The advent of LLMs has heralded promising advancements in the domain of automated theorem proving, traditionally handled by interactive theorem proving systems (ITPs) and proof assistants. Research has predominantly focused on autonomous theorem proving using LLMs. However, existing models often fall short when tackling novel or complex problems outside their trained domains, underscoring the necessity of human insight. Addressing this, we explore a paradigm where LLMs operate as copilots, assisting rather than replacing human reasoners in theorem proving. We introduce "Lean Copilot," a framework specifically designed for embedding LLM capabilities directly into the Lean proof assistant environment.

Framework Overview

Lean Copilot is engineered to facilitate the integration of LLM inference within the Lean environment, enabling the development of tools that assist in various aspects of theorem proving without disrupting existing user workflows. The core functionalities provided include:

  • Tactic Suggestion: Proposes possible next steps in a proof, aiding users in navigating through proofs by suggesting logical subsequent tactics based on the current state of the theorem.
  • Proof Search: Enhances existing rule-based search methods by integrating LLM-generated tactics, dynamically adapting strategy based on the context of the proof.
  • Premise Selection: Efficiently selects relevant premises that are likely to contribute toward goal resolution, streamlining the proof process.

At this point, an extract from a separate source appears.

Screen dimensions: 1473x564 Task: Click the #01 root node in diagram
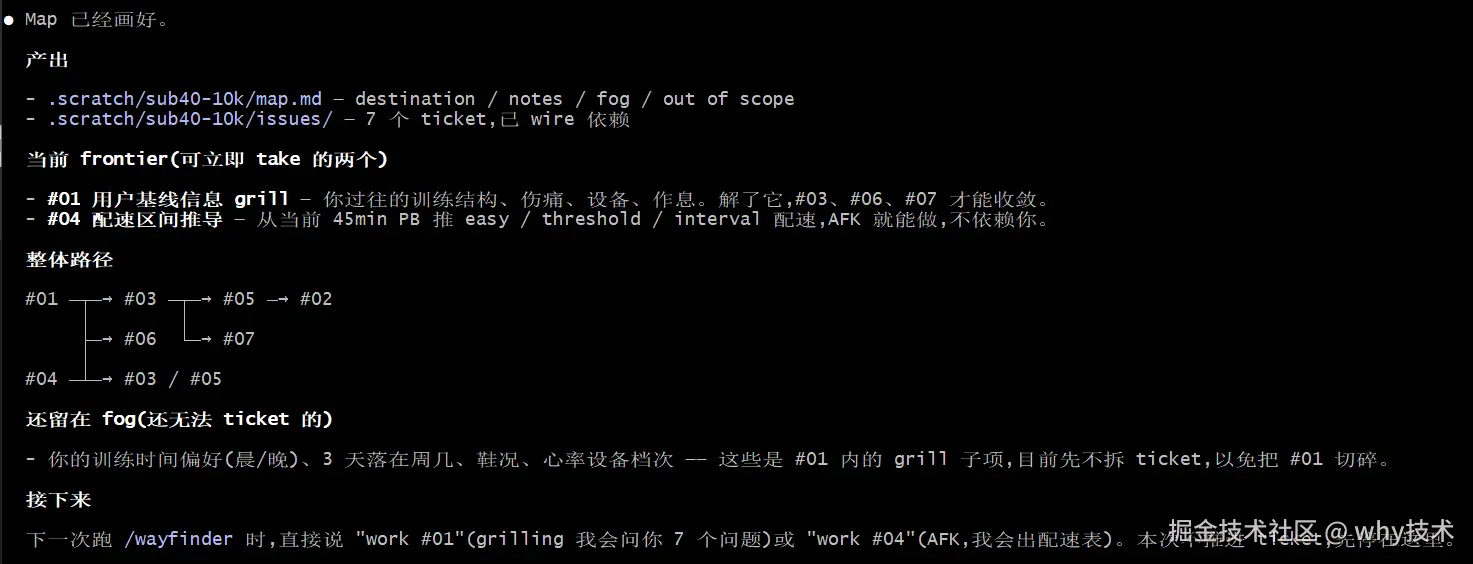pos(42,299)

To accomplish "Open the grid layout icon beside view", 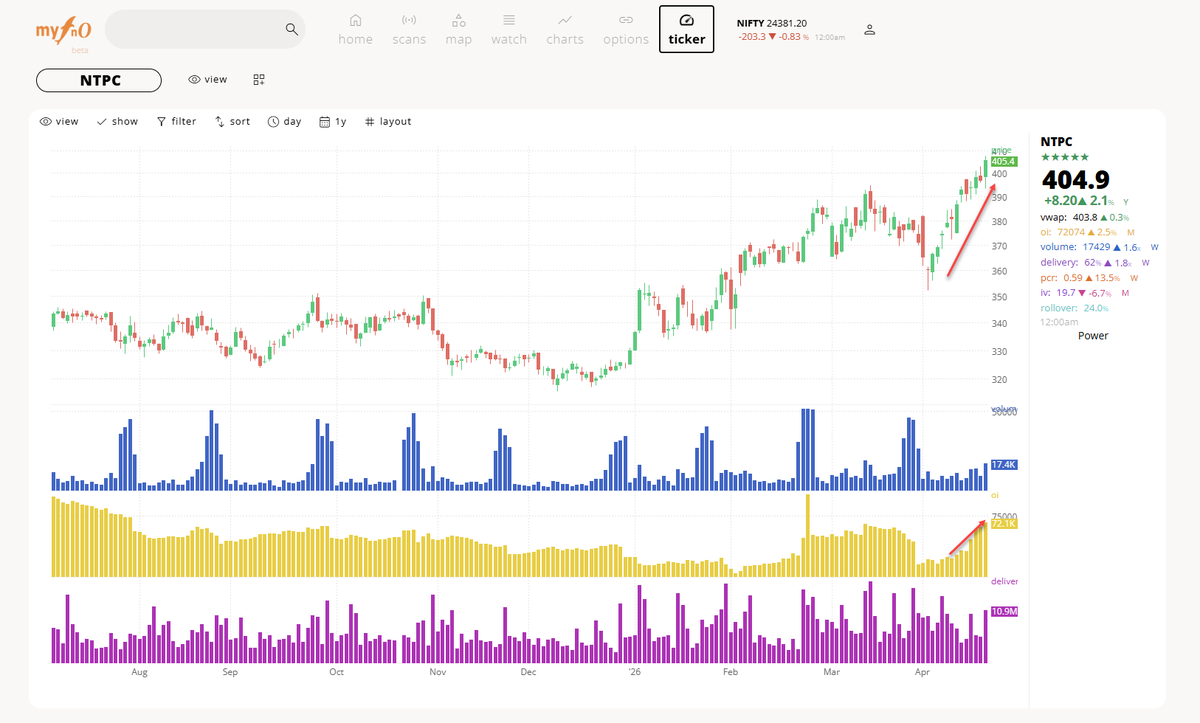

These tools are designed to operate seamlessly within the Lean environment, requiring minimal setup and compatible with common hardware configurations, including those without GPUs.

Technical Implementation

Lean Copilot operates by integrating LLM inference directly into Lean through the Foreign Function Interface (FFI) with C++, leveraging efficiency and avoiding the overhead of external API calls or process communications. This direct integration ensures that the tool maintains the interaction speed users expect from their native Lean environment.

The framework supports a variety of inference models but by default uses a pretrained ByT5 model from the LeanDojo project, optimized for the tactical generation of Lean proofs. Users have the flexibility to employ custom models, which the system can execute either locally or via a server, thus accommodating a wide range of computational and operational requirements.

Evaluation and Impact

Lean Copilot was evaluated against standard proof environments and showed considerable improvements in facilitating theorem proving. It proved capable of automating significant portions of proofs that traditionally required human intervention. This not only speeds up the theorem proving process but also makes Lean more accessible to users who may not be expert theorem provers.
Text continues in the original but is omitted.